In a must-read piece, William Stuntz argues that historically top-down, micro-management as a mode of governance has been less than successful. More Lincoln and less FDR, he contends, would serve us well. He concludes:
The lesson seems clear enough. Banking on the innovation, hard work, and entrepreneurial spirit of ordinary Americans is smart policy. Betting on the wisdom of staffers in the White House and on Capitol Hill isn’t.

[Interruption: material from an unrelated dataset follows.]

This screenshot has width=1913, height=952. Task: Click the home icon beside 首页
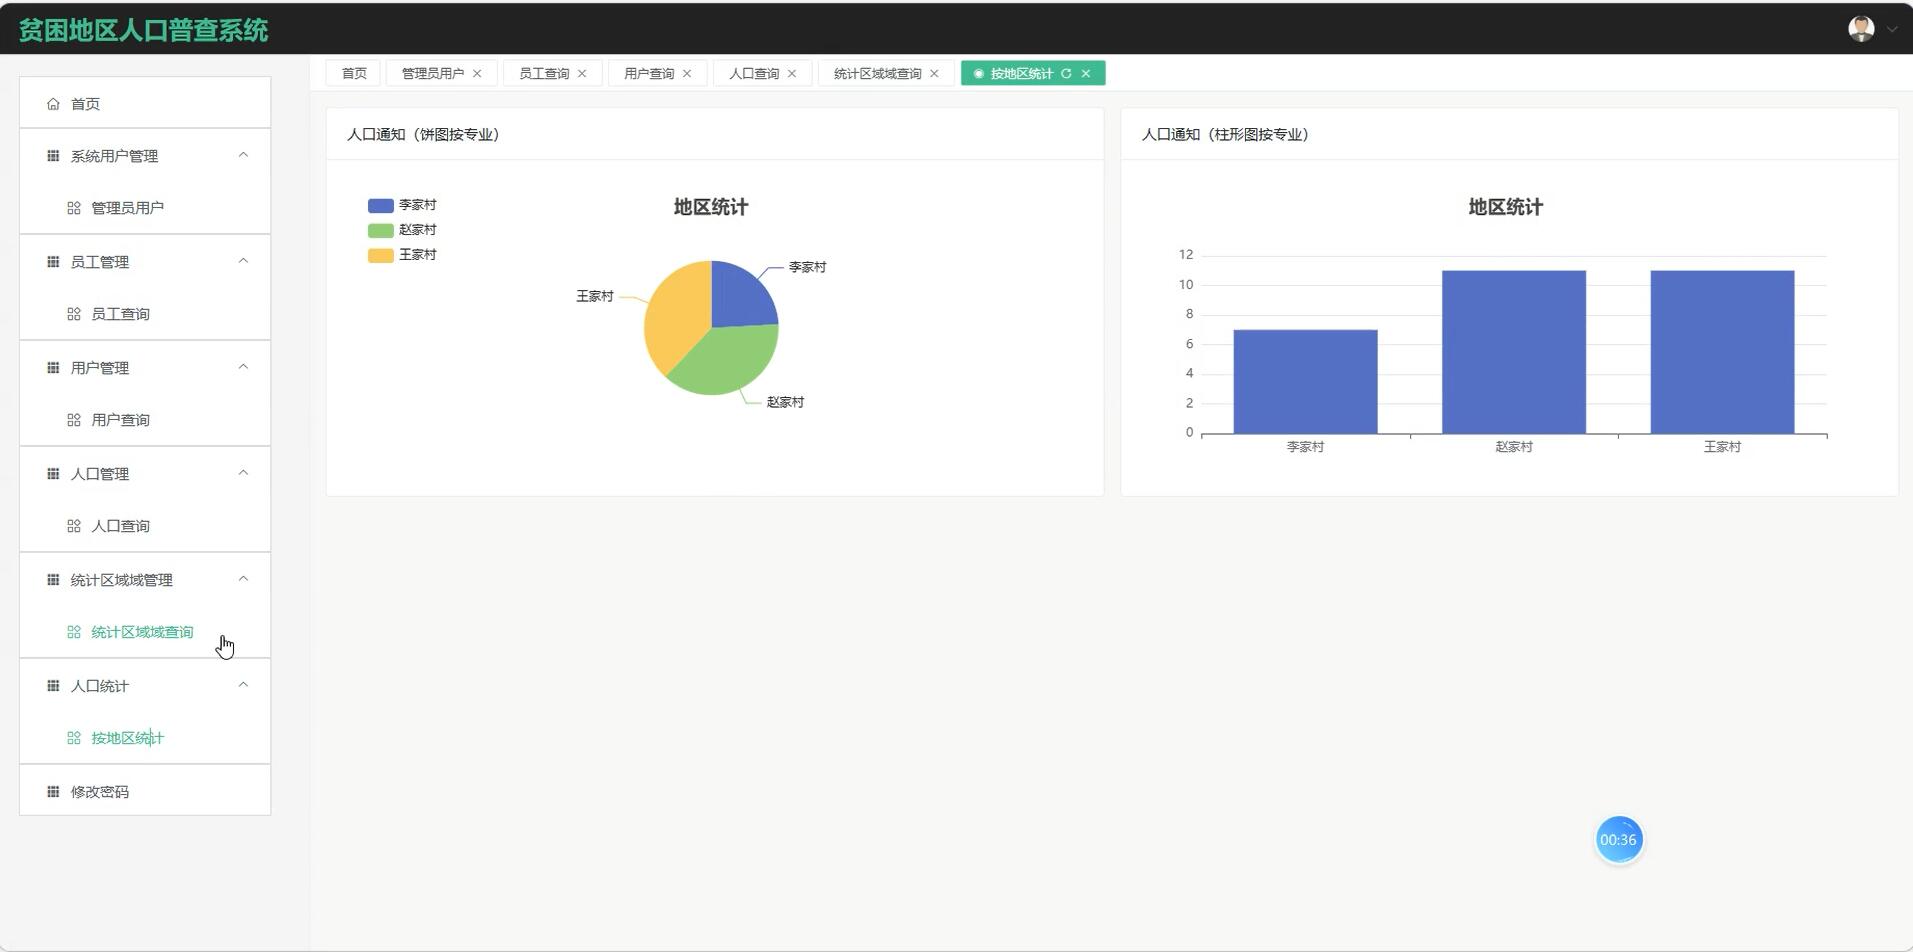coord(52,103)
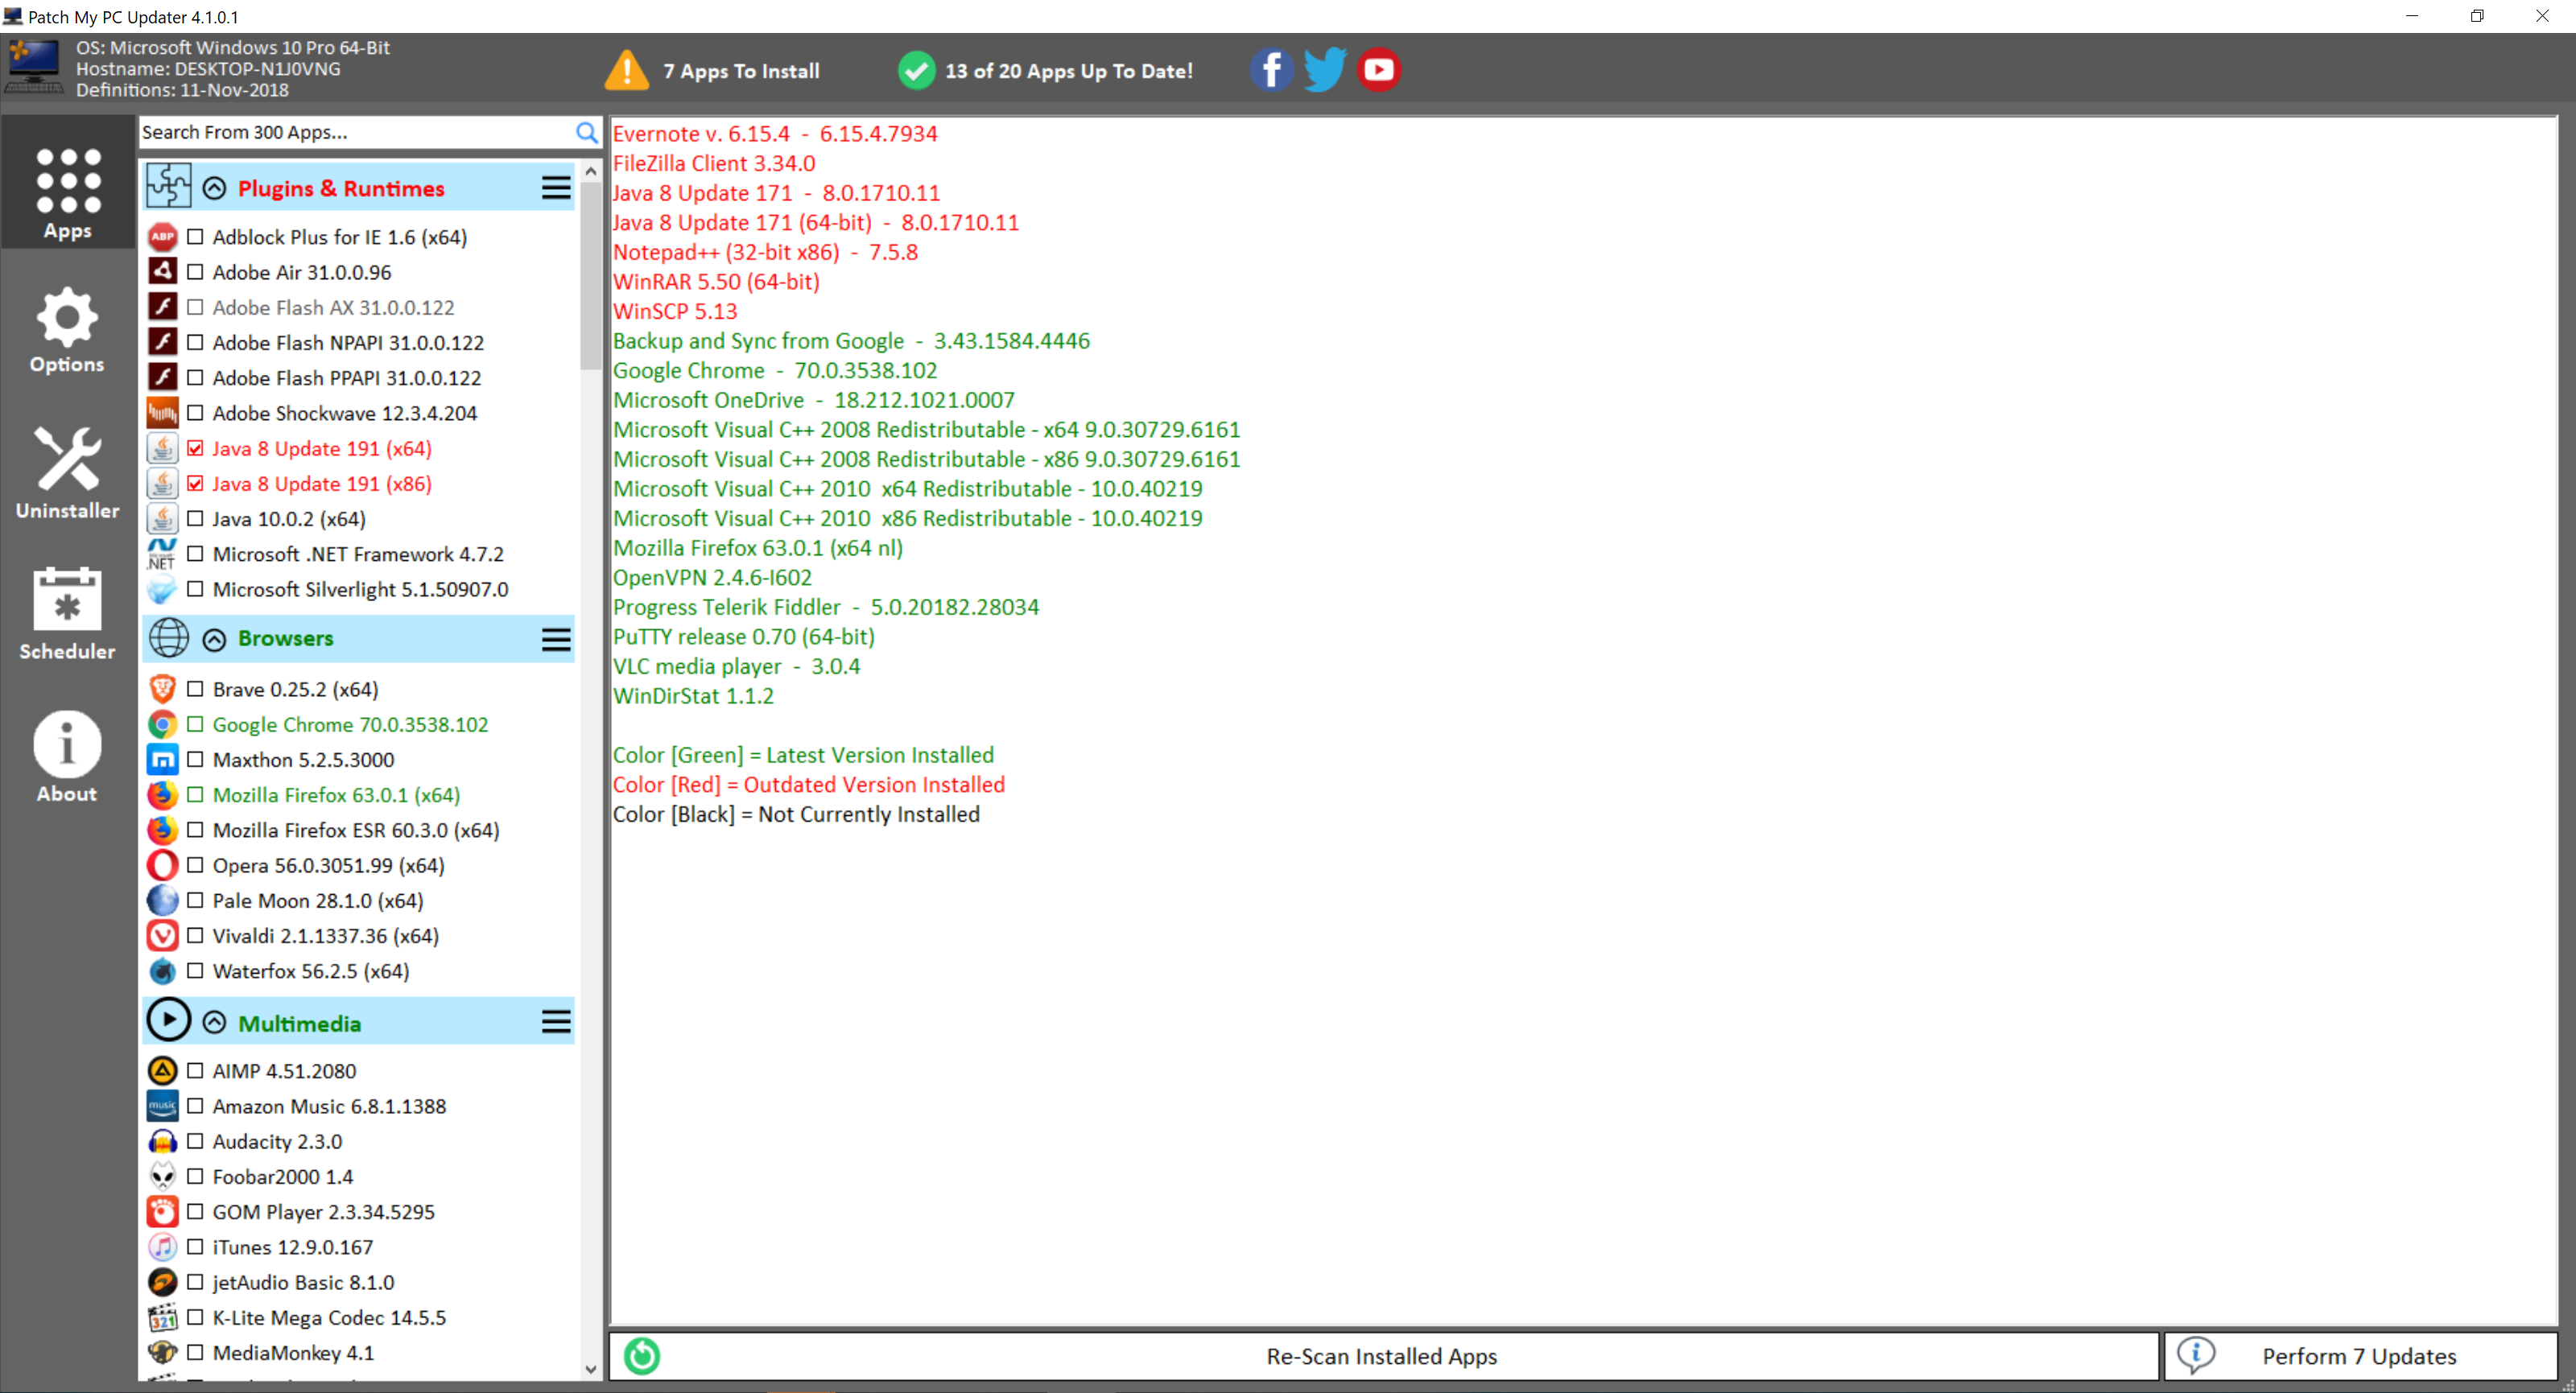The width and height of the screenshot is (2576, 1393).
Task: Click the search magnifier icon
Action: pos(587,132)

Saving the nation’s banks may be an unavoidably complex enterprise that necessarily depends on the judgment of those who craft the relevant strategy. Not so the rest of Obama’s agenda. On health care, John McCain’s campaign proposal offers a good model: Create a working national market for health insurance that is not tied to employers. Then, let the medical and insurance markets work, as they will. With respect to education, Congress could give troubled school systems money for more charter schools–the best education idea of the last generation–then step back and watch test scores rise. As for greener energy, a wise Congress would take two steps. First, fund the construction of nuclear power plants, which would create jobs and provide greener energy than oil and coal. Second, fund energy research. According to Bjorn Lomborg, that is the only cost-effective move on climate change. America has the best scientists in the world. Given the needed funds, there are few problems they cannot solve.

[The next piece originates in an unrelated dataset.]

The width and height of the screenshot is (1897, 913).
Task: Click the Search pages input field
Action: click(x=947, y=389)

Unfortunately, the president and congressional Democrats are placing a different bet. They seem to believe that America has the best politicians in the world–that, given enough tax dollars, there is no problem they cannot solve. We will see who wins that bet. America’s taxpayers may turn out to be the losers.

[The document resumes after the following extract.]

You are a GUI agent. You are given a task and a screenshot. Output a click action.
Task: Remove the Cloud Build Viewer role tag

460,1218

(Many would argue that even in the banking crisis, the less wizardry from Tim Geithner and Ben Bernanke the better.)
The Obama team is betting that the lack of confidence in the business sector and free markets more generally has given them an opening to try things and expand government in ways which the public would normally not tolerate. But we may, in fact, be experiencing a crisis in confidence in all large institutions and a general skepticism about the ability of government. Certainly, the AIG debacle was not a confidence builder.
But aside from the “Can we get away with it?” query, the Obama administration has spent precious little time arguing whether such massive intervention is likely to produce beneficial results and whether they have the expertise to intervene in every nook and cranny of the economy. They are liberals, so they simply assume it is so.
Stuntz makes an important contribution by raising a fundamental question: why should we believe the Obama administration’s micro-management is going to be any more successful than past efforts?